Aggregating duplicate rows by taking sum

2019-06-24 19:20发布

问题:

Following on from my questions:
1. Identifying whether a set of variables uniquely identifies each row of the data or not;
2. Tagging all rows that are duplicates in terms of a given set of variables,
I would now like to aggregate/consolidate all the duplicate rows in terms of a given set of variables, by taking their sum.

Solution 1:

There is some guidance on how to do this here, but when there are a large number of levels of the variables that form the index, the ddply method recommended there is slow, as it was in the case where I was trying to tag all the duplicates by a given set of variables.
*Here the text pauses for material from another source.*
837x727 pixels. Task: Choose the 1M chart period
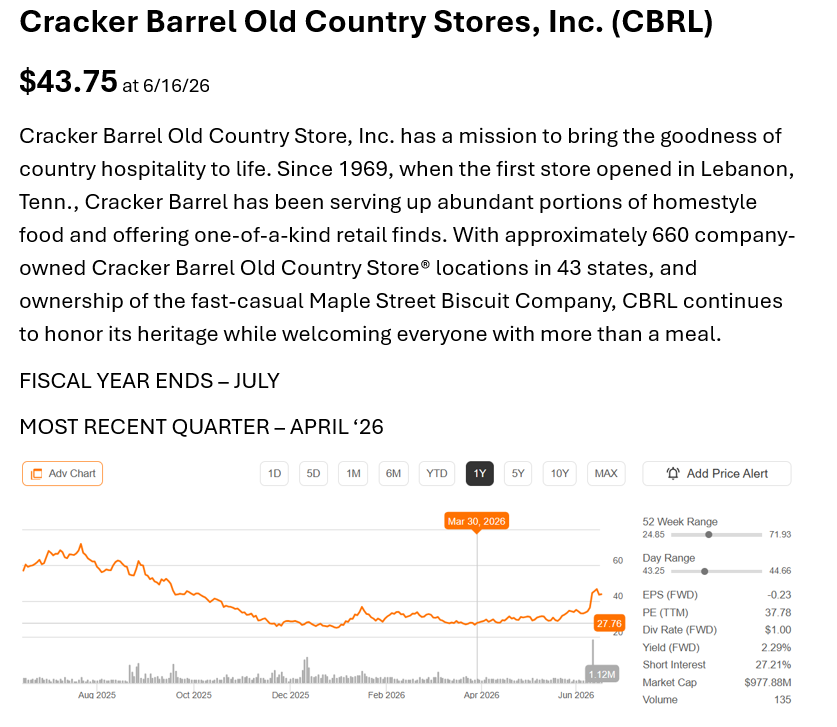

# Values of (f1, f2, f3, f4) uniquely identify observations
dfUnique = expand.grid(f1 = factor(1:16),
                       f2 = factor(1:41),
                       f3 = factor(1:2),
                       f4 = factor(1:104))

# sample some extra rows and rbind them
dfDup = rbind(dfUnique, dfUnique[sample(1:nrow(dfUnique), 100), ])

# dummy data 
dfDup$data = rnorm(nrow(dfDup))

# aggregate the duplicate rows by taking the sum
dfDupAgg = ddply(dfDup, .(f1, f2, f3, f4), summarise, data = sum(data))

Solution 2:

The second solution is to use data.table, and following the advice here, I could do

# data.table solution
indexVars = paste0('f', 1:4, sep = '')
dtDup = data.table(dfDup, key = indexVars)
dtDupAgg = dtDup[, list(data = sum(data)), by = key(dtDup)]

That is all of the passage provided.